# Chapter 7 - Example: Atmospheric Data 
### Analyze monthy wind data for a selected region

In this chapter, we exemplify the use of an atmospheric/climate data set, the reanalysis dataset ERA-5, to analyze change in wind vectors at 10m. We characterize its variability over a given region, plot the field and calculate linear trends.

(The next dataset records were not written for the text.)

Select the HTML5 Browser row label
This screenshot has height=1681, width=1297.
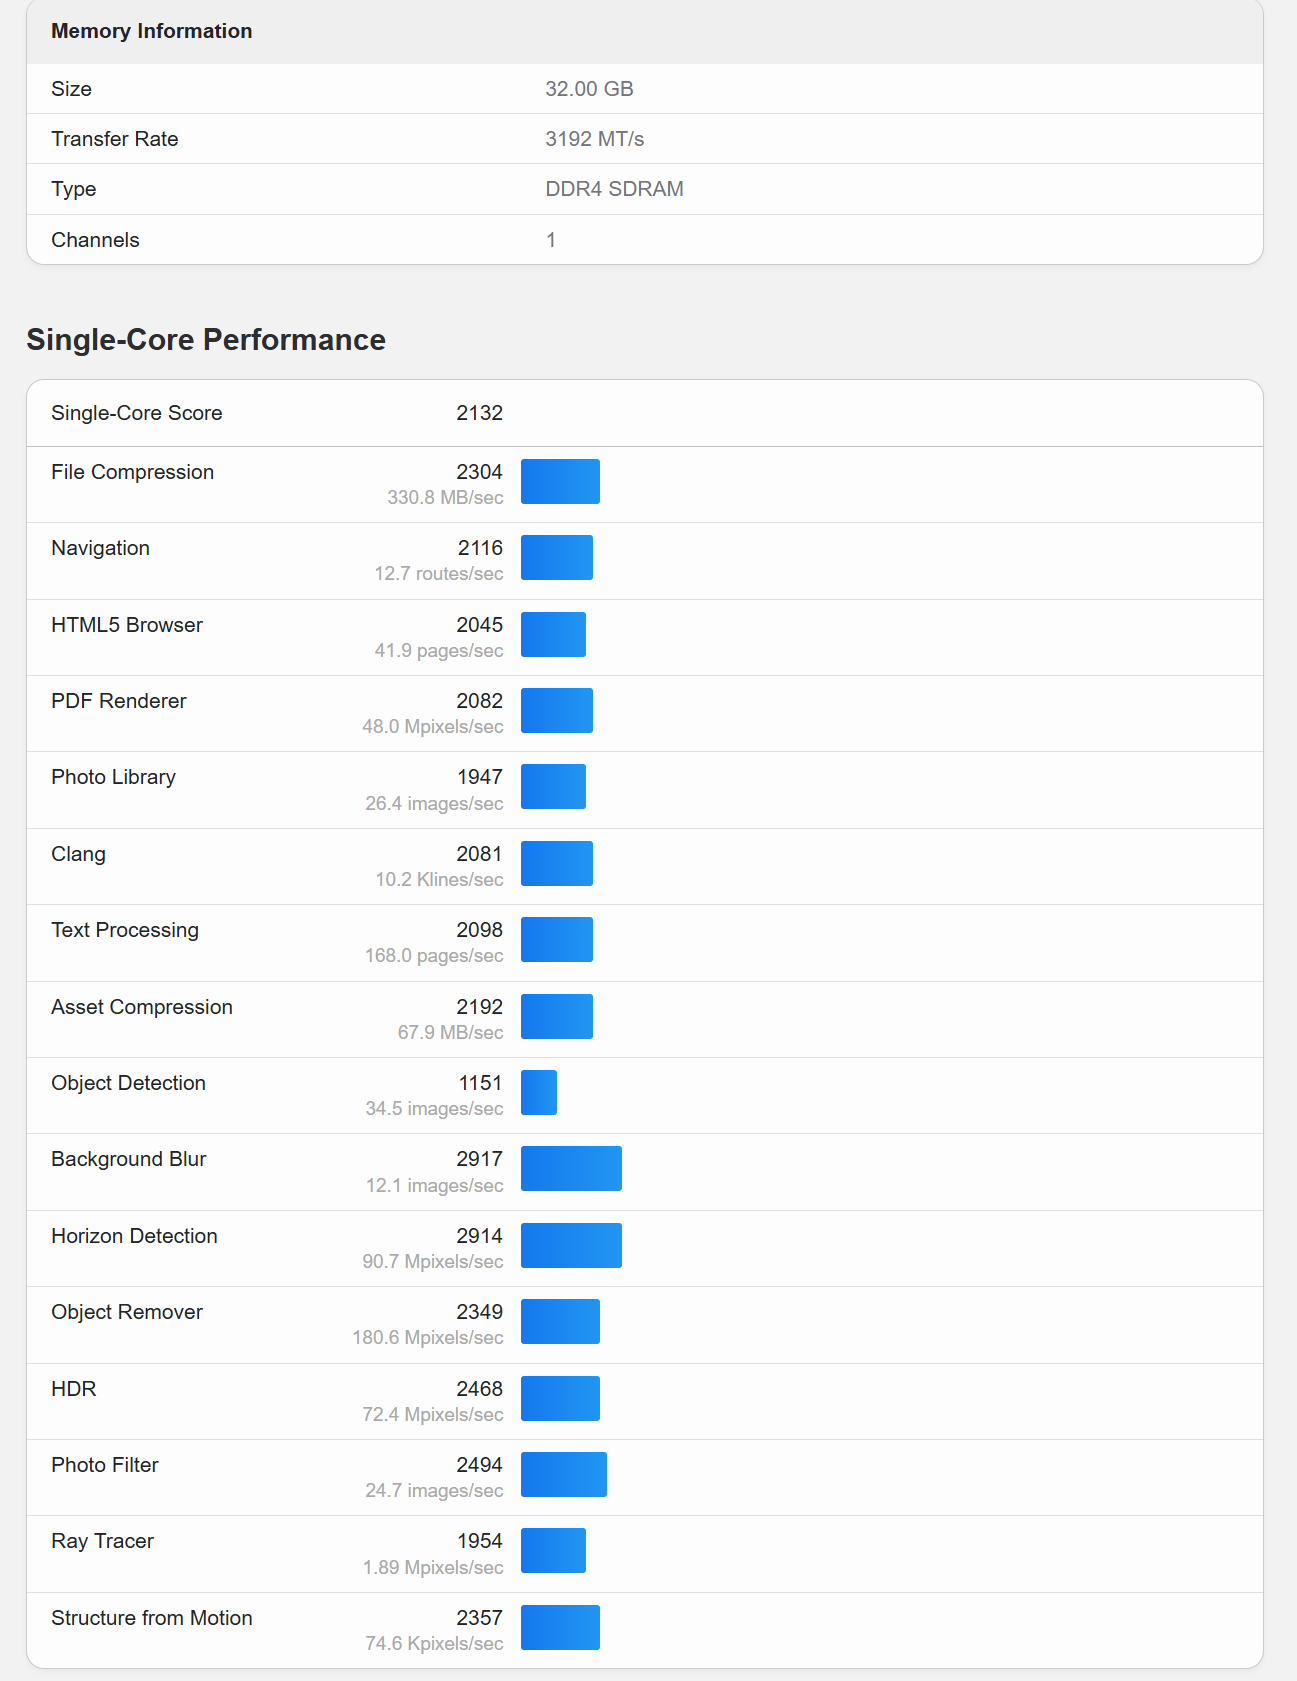[x=127, y=625]
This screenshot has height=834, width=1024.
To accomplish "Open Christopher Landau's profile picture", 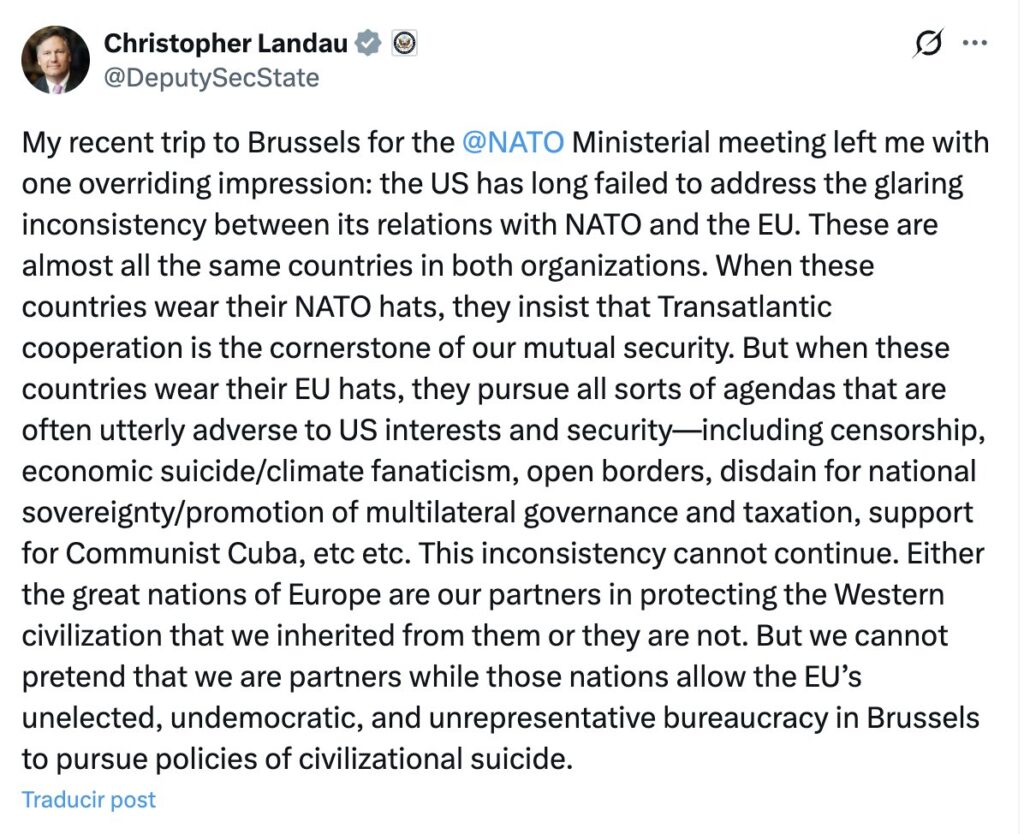I will click(56, 60).

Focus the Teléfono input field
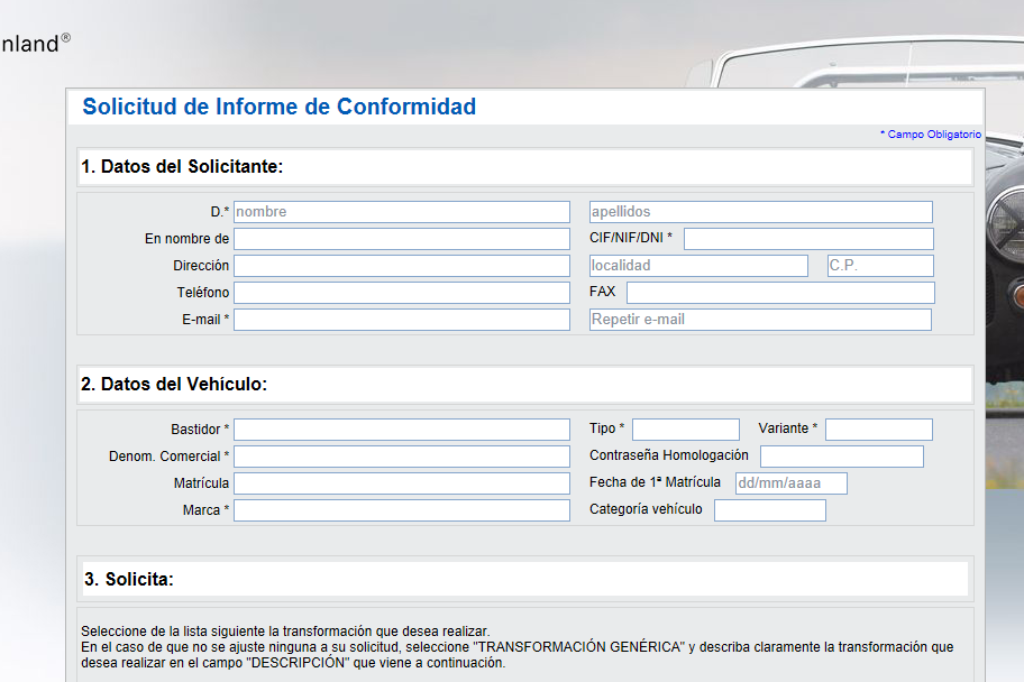click(x=401, y=293)
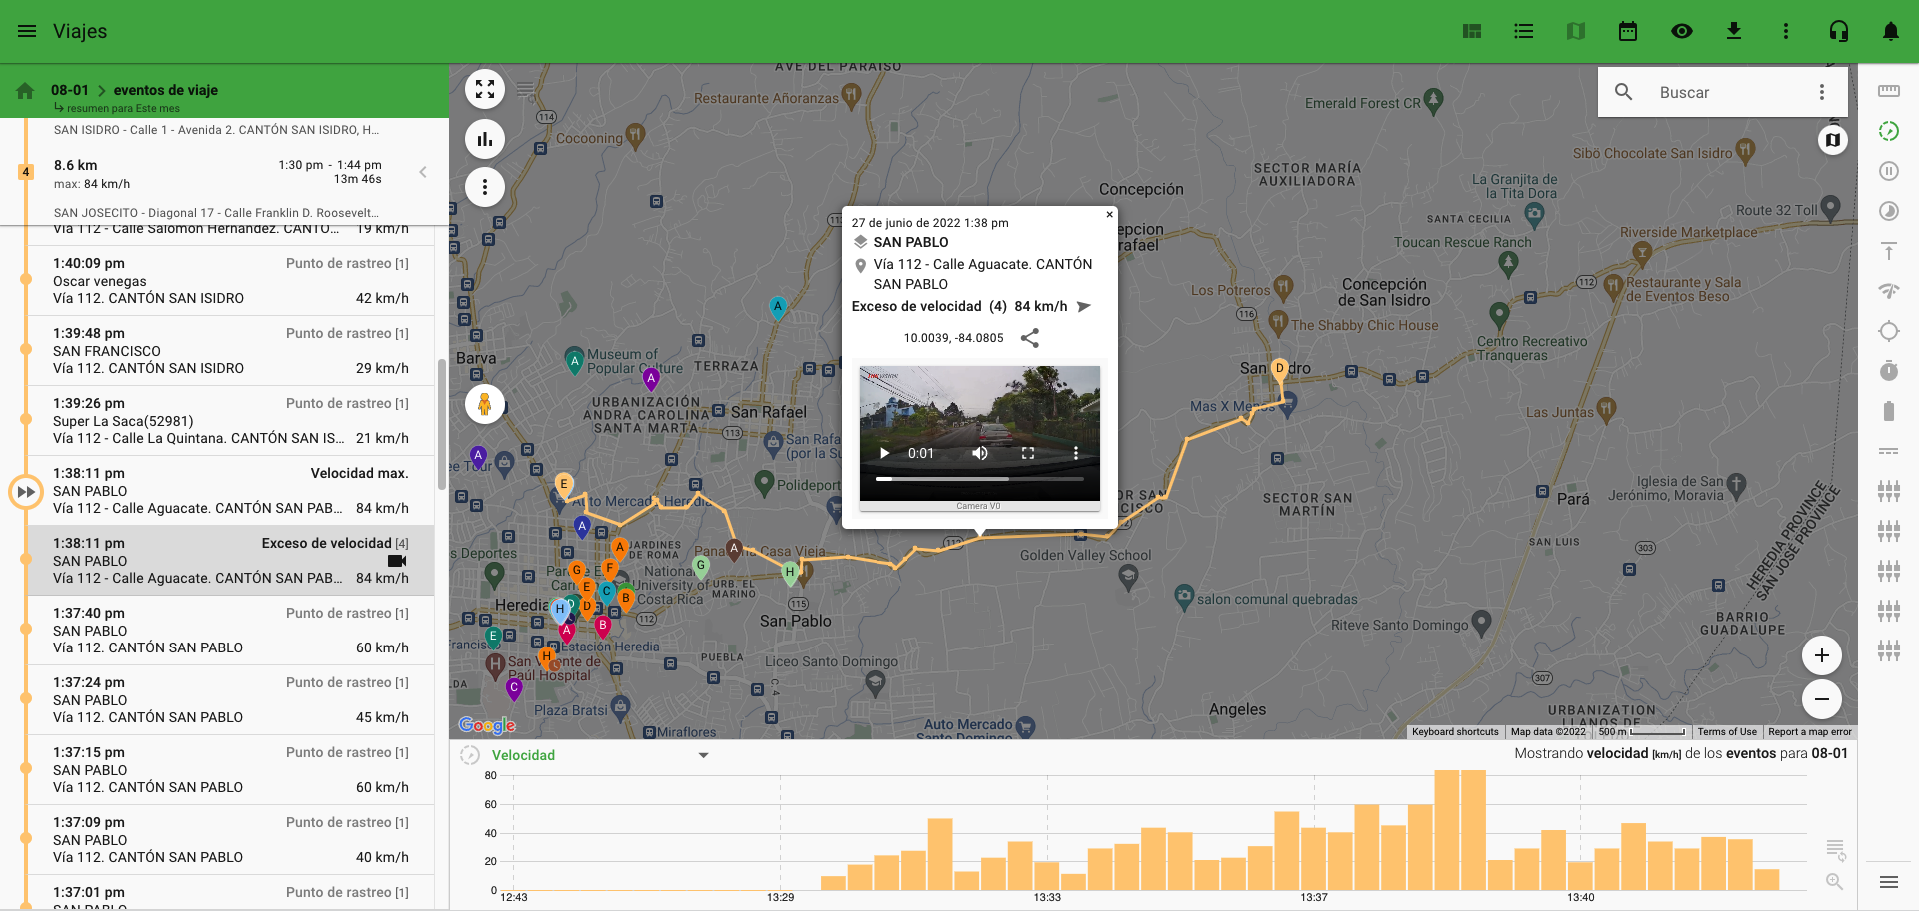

[ERA-5 (ECMWF)](https://registry.opendata.aws/ecmwf-era5/) reanalysis incorporates satellite and in-situ data, and its output variables include ocean, land and atmospheric ones. Therefore, this script can be easily modified for other data. 

In [1]:
import warnings
warnings.simplefilter('ignore') 

import numpy as np
import pandas as pd
import xarray as xr
from calendar import month_abbr # function that gives you the abbreviated name of a month
from calendar import monthrange # gives the number of day in a month
import matplotlib.pyplot as plt 
import hvplot.pandas
import hvplot.xarray
import fsspec
import s3fs
import dask
from dask.distributed import performance_report, Client, progress
import os # library to interact with the operating system

ModuleNotFoundError: No module named 'hvplot'

***
## For this example we select a region, and also a specific month and a range of years to analyze

In [None]:
# Select region by defining latitude and longitude range. 
# ERA-5 data has a 1/4 degree resolution. 
latr = [39, 40] # Latitude range. Make sure lat1 < lat2 since no test is done below to simplify the code. resolution 0.25 degrees
lonr = [-125, -123] # lon1 < lon2. and use the range -180 : 180
# time selection
mon = 5 # month to analyze
iyr = 2000 # initial year. by default, we set it to the start year of ERA5 dataset
fyr = 2021 # final year. by default, we set it to the end year of ERA5 dataset


***
## Acquire data from the AWS cloud

In this case, files are stored in a different format than SST.  ERA5 data is stored in monthly files (of daily data) organized in yearly folders. Then, monhtly files have to be accessed individually.

In [None]:
tdt = list() # initialize a list to store the time index

# v meridional component
print('Acquiring meridional wind v10m')
for iy, y in enumerate(range(iyr, fyr+1)): # for loop over the selected years
    file_location = 'https://era5-pds.s3.us-east-1.amazonaws.com/zarr/'+str(y)+'/'+str(mon).zfill(2)+'/data/northward_wind_at_10_metres.zarr'
    # filename includes: bucket name: era5-pds, year: y (transformed to string type), month: mon, and the name of the variable with extenssion zarr
    ds = xr.open_zarr(file_location,consolidated=True) # open access to data

    # generate time frame to obtain the whole month data (first to last day of selected month)
    dte1 = str(y)+'-'+str(mon).zfill(2)+'-01'
    dte2 = str(y)+'-'+str(mon).zfill(2)+'-'+str(monthrange(y, mon)[1]) #monthrange provides the lenght of the month
    # select data region and time - meridional wind
    vds = ds['northward_wind_at_10_metres'].sel(time0 = slice(dte1,dte2),
                                            lat  = slice(latr[1],latr[0],), 
                                            lon  = slice(lonr[0]+360,lonr[1]+360)
                                           ).mean(axis=0).load() # calculae mean before downloading it
    if iy==0: # if the first year, create an array to store data
        v10_dt = np.full((len(range(iyr, fyr+1)),vds.shape[0],vds.shape[1]), np.nan) # create an array of the size [years,lat,lon]
    v10_dt[iy,:,:] = vds.data # store selected data per year
    
# u component
print('Acquiring zonal wind u10m')
for iy, y in enumerate(range(iyr, fyr+1)):
    file_location = 'https://era5-pds.s3.us-east-1.amazonaws.com/zarr/'+str(y)+'/'+str(mon).zfill(2)+'/data/eastward_wind_at_10_metres.zarr'
    # note that each variable has a distintive file name
    ds = xr.open_zarr(file_location,consolidated=True)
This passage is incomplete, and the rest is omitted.